“Lo que es imposible para los hombres,
es posible para Dios.” Lucas 18:27
“Nadie conoce al Hijo, sino el Padre, ni
al Padre conoce alguno, sino el Hijo, y aquel a quien el Hijo lo quiera
revelar.” Mateo 11:27
(Leer 1 Samuel 9 – Mateo 9:1-17 –
Salmo 8 – Proverbios 3:9-10)
¿Es posible
conocer a Dios? ¿Quién puede decirlo? ¡Pero él nos conoce y nos ama! Su deseo
profundo es darse a conocer, revelarse como un Dios de amor que vive en la luz.
Él promete a cada uno: “Me buscaréis de todo vuestro corazón. Y seré hallado
por vosotros” (Jeremías 29:13-14). Jesús declara: “Conozco mis ovejas, y las
mías me conocen, así como el Padre me conoce, y yo conozco al Padre” (Juan
10:14-15). ¡Qué felicidad hacer parte de su familia!
También se
revela mediante dádivas:
– El perdón: “Yo soy el que borro tus
rebeliones por amor de mí mismo, y no me acordaré de tus pecados” (Isaías
43:25).
– La vida eterna: “Yo les doy vida
eterna” (Juan 10:28).
– La certeza de la salvación: “Estas
cosas os he escrito a vosotros que creéis en el nombre del Hijo de Dios, para
que sepáis que tenéis vida eterna” (1ª Juan 5:13).

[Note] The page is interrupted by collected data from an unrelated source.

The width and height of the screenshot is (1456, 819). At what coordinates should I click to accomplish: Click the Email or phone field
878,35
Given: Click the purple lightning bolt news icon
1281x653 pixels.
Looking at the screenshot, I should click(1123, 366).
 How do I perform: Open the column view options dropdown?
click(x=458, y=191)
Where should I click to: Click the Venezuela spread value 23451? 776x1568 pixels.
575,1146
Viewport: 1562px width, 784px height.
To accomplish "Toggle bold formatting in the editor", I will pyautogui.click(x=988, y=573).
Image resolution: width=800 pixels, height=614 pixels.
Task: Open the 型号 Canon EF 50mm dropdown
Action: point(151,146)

– La sabiduría y el conocimiento
(Eclesiastés 2:26).
– Y el don más grande de todos: “De tal
manera amó Dios al mundo, que ha dado a su Hijo unigénito, para que todo aquel
que en él cree, no se pierda, mas tenga vida eterna” (Juan 3:16).
“En esto se
mostró el amor de Dios para con nosotros, en que Dios envió a su Hijo unigénito
al mundo, para que vivamos por él. En esto consiste el amor: no en que nosotros
hayamos amado a Dios, sino en que él nos amó a nosotros, y envió a su Hijo en
propiciación por nuestros pecados” (1ª Juan 4:9-10).